WASHINGTON (Reuters) - Flights of nearly all unmanned aircraft, or drones, have been banned over 133 U.S. military facilities due to security concerns over the use of unauthorised drones, the U.S. Federal Aviation Administration (FAA) said on Friday.
The move came as U.S. officials and the country's private sector worry about the possible use of dangerous or hostile drones at locations such as military bases, airports and sports stadiums.
The FAA and U.S. Defence Department agreed to restrict drone flights within the boundaries of the military facilities effective April 14, the FAA said in a statement. This marked the first time the FAA had instituted airspace restrictions that specifically applied only to drones, the agency said.
The facilities include bases and testing centres across the United States. here
The FAA said it was considering additional requests from federal security and intelligence agencies for drone restrictions.

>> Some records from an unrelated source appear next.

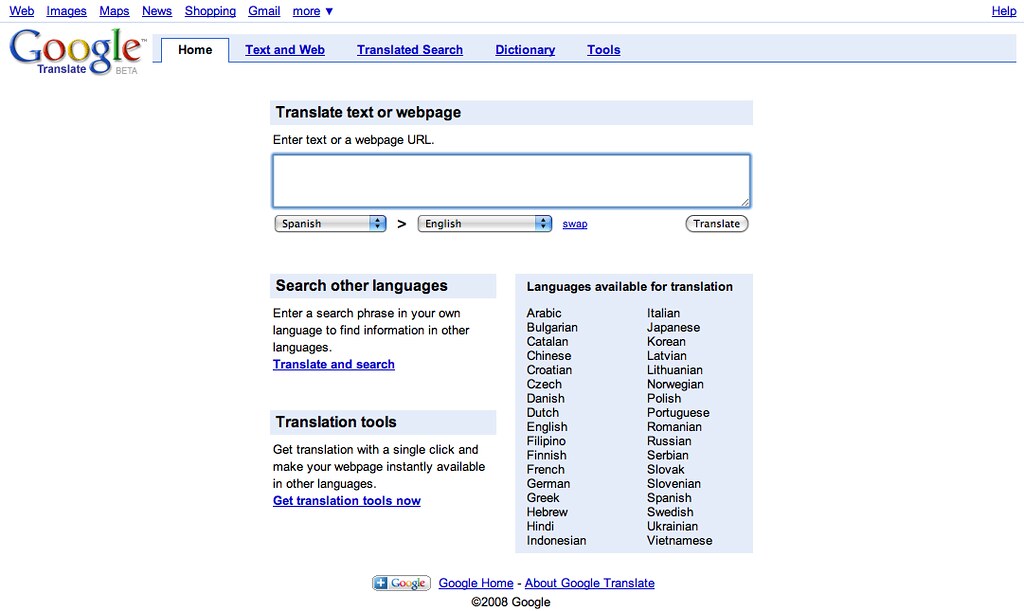Click the Translate and search link
The height and width of the screenshot is (611, 1024).
(x=333, y=364)
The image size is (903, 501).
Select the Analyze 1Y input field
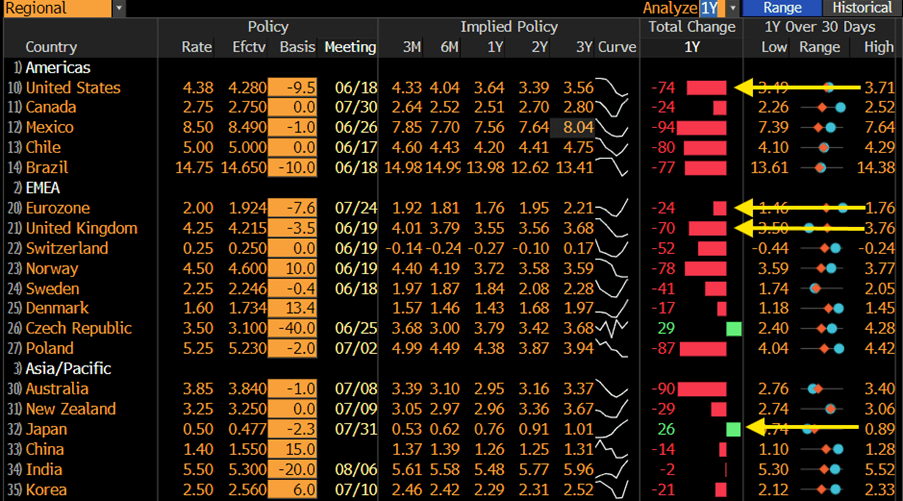coord(710,8)
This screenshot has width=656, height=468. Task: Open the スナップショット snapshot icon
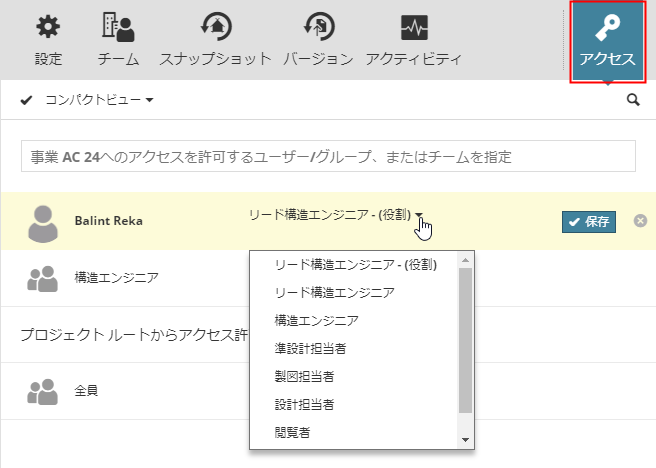tap(215, 27)
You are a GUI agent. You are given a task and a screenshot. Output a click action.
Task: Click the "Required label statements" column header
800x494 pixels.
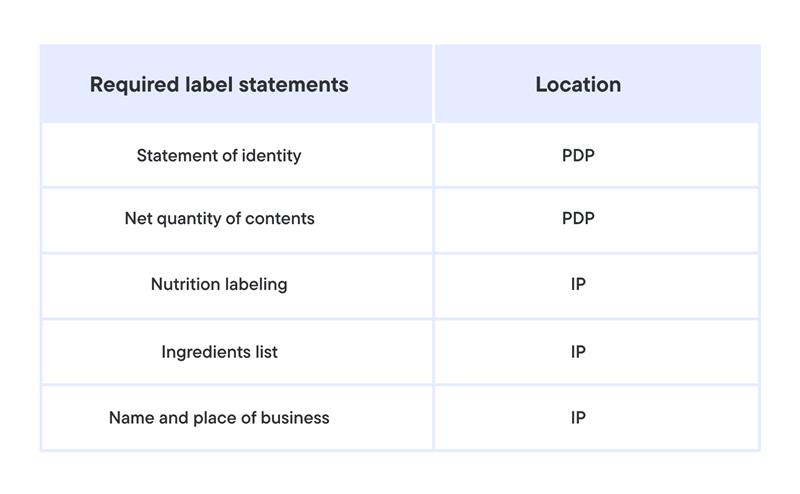tap(219, 85)
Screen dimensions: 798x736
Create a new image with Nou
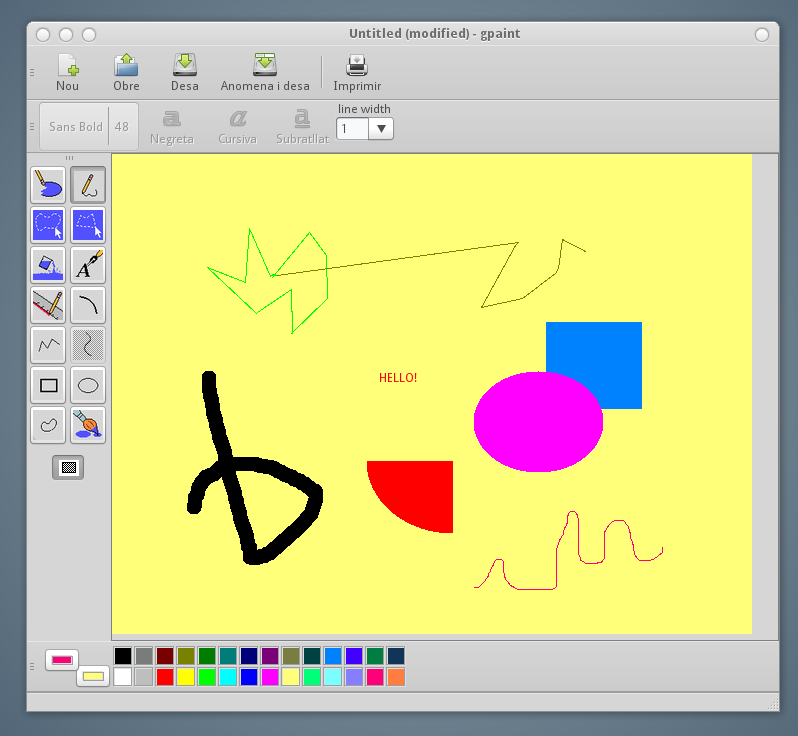click(x=67, y=73)
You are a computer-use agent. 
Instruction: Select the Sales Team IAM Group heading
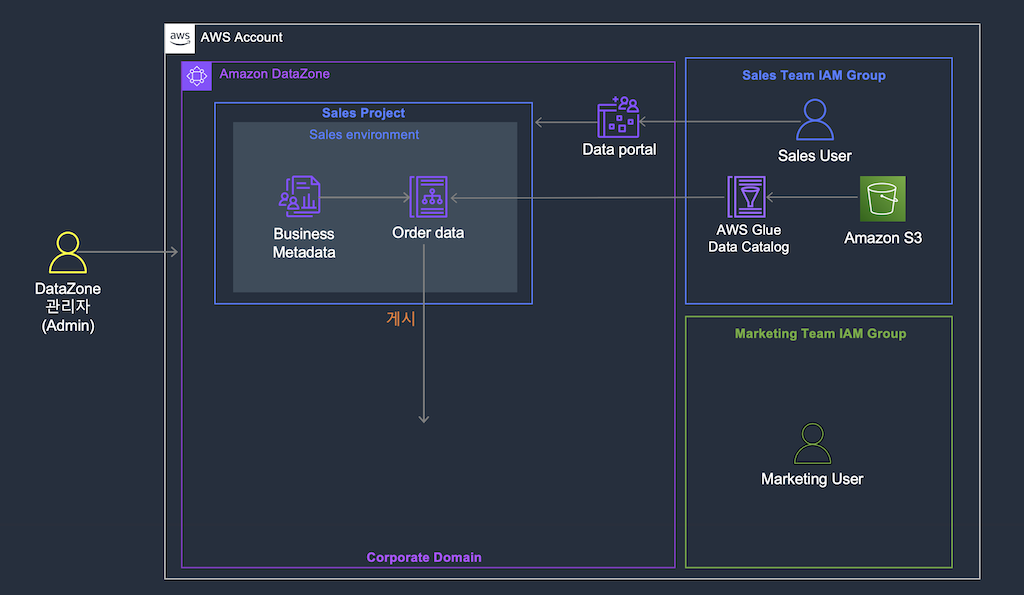click(814, 75)
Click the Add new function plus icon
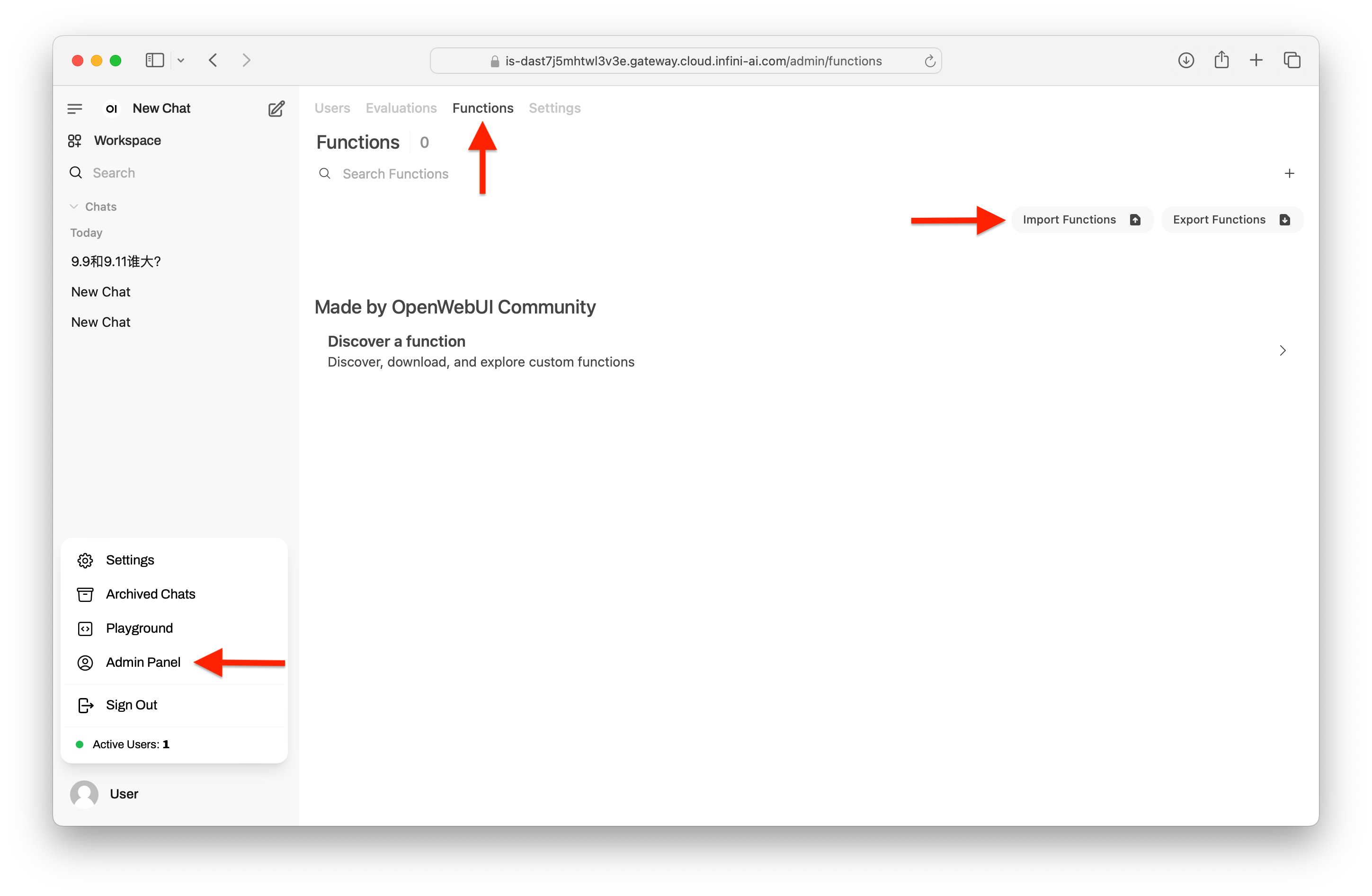 [1289, 173]
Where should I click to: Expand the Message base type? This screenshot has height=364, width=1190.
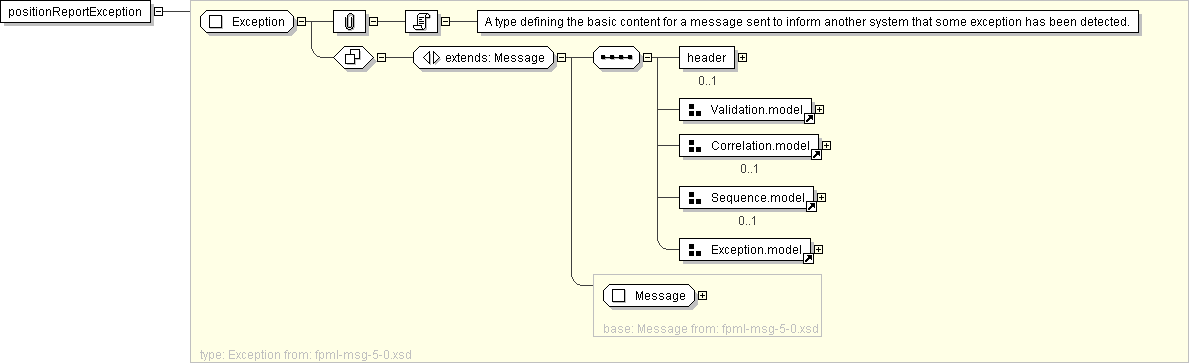click(x=702, y=296)
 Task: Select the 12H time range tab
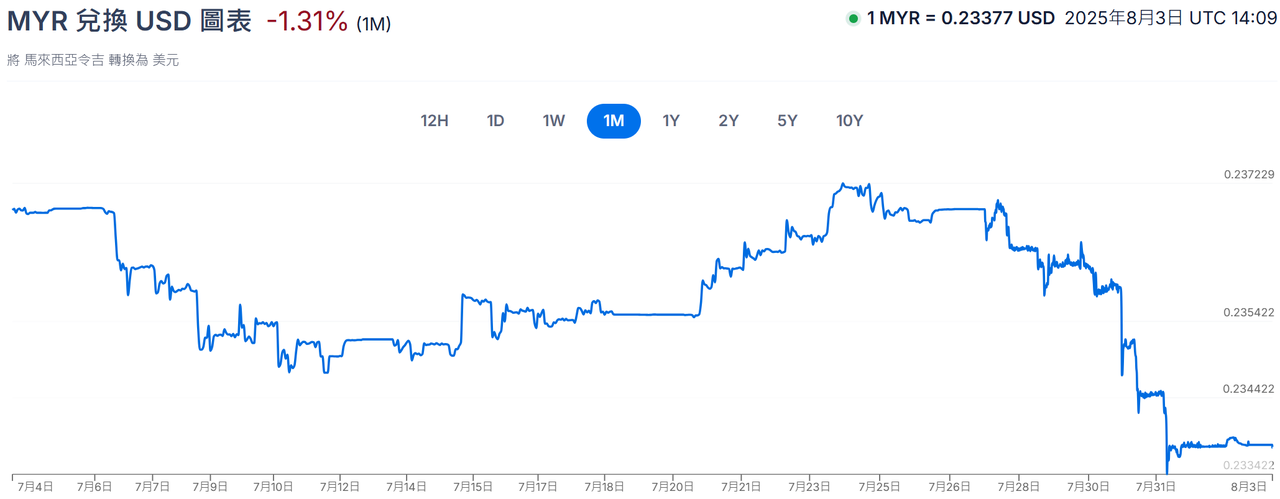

The FAA previously banned all drones from a 15-mile radius of Reagan National Airport near Washington that covers the Pentagon and U.S. government facilities. They are also banned around major sports stadiums when games take place.
Last month, the FAA said it estimated the fleet of small hobbyist drones would more than triple from an estimated 1.1 million vehicles in 2016 to more than 3.5 million by 2021.
The agency also estimated the commercial drone fleet would grow from 42,000 at the end of 2016 to about 442,000 aircraft by 2021. The FAA said there could be as many as 1.6 million commercial drones in use by 2021.